British geneticist interested in splicing, RNA decay, and synthetic biology. This is my blog focusing on my adventures in computational biology. 

Staying productive: Further compression of Excel files (xlsx)

I recently ran into a problem. I needed to upload supplemental materials to a journal, but they capped the max file size at 100 MB. That is a lot, but sometimes, you have files that are too large. This journal needed the file format to be Excel. The newer Excel format, .xlsx, is already a compressed version of .xls format. This means that an xlsx file is going to be smaller than even a plain text version of the file. 

Rather than email the journal and ask for some work around, which would have involved a major delay given the UK/US time difference, I managed to compress the 128 MB xlsx even further! 
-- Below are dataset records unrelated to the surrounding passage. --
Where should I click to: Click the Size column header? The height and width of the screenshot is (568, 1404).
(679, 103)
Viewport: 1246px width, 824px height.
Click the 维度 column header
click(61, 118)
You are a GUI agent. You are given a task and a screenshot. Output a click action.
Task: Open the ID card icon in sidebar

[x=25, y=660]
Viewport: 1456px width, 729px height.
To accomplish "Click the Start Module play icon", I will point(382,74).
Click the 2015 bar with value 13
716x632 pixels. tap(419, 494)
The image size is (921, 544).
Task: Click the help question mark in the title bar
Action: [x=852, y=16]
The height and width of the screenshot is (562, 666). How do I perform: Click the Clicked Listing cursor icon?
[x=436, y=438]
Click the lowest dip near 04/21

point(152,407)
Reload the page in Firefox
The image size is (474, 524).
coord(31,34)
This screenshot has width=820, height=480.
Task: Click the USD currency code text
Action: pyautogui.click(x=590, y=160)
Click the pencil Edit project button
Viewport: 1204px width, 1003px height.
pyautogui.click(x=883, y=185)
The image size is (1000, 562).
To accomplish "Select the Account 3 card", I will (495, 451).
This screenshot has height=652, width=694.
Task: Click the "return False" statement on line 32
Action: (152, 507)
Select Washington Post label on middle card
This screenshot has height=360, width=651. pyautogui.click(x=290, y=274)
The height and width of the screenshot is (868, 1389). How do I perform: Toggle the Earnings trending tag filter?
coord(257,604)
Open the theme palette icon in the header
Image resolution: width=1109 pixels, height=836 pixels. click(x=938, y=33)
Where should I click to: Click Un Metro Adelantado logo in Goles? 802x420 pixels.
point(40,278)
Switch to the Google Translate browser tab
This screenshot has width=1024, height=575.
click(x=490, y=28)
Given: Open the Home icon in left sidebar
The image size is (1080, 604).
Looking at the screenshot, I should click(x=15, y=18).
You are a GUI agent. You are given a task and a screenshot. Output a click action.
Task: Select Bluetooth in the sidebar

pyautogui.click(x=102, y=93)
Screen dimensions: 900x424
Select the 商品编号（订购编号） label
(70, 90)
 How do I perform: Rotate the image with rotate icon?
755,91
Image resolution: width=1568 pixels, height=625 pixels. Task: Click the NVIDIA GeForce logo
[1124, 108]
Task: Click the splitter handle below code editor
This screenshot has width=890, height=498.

Here is the solution to the problem; a simple computer trick here: 

http://datapigtechnologies.com/blog/index.php/how-to-compress-xlsx-files-to-the-smallest-possible-size/

Basically, this trick works because the compression used by Excel isn't great, but Excel can read files compressed by other tools (depending on the exact settings you choose). This linked post is a good walkthrough, but I wanted to create an even more detailed version using 7-zip rather than WinZip (7-Zip is freely available, unlike WinZip). In my hands, WinZip did lead to a better compression, 90 MB rather than the 95 MB for 7-Zip, but both would have worked. I did not try to change the default much with either tool, any changes I did make meant that Excel could not read the file. But there might be settings that do allow for further compression and still allow Excel to open the file, if anyone discovers these, please let me know. 

1. Find your .xlsx in the browser/explorer

1.PNG

2. Then change the extension from .xlsx to .zip. 

2.PNG
3.PNG

3. Now "Extract Here" the file with 7-Zip. 

4.PNG

What you will have now, in addition to your .zip file, are multiple files/folders. 

5.PNG

4. Select all of the outputted files/folders, right click, select 7-Zip, and select "Add to archive..." to create a new compressed file. 

6.PNG

5. When the 7-Zip box shows up, select how to compress the file. To ensure that Excel can open it after this process is over, select "zip", leaving the other options as default. I have not tested all of these options so others might work and give better compression (if you experiment with this step, again, please let me know how it worked out). 

7.PNG

Now you have a new .zip file as output, notice the file size is much smaller than the origional Excel (xlsx) file. 

8.PNG

6. Change the file extension from .zip to .xlsx to make it and open it in Excel. 

9.PNG

Now, hopefully it has compressed your file enough to help.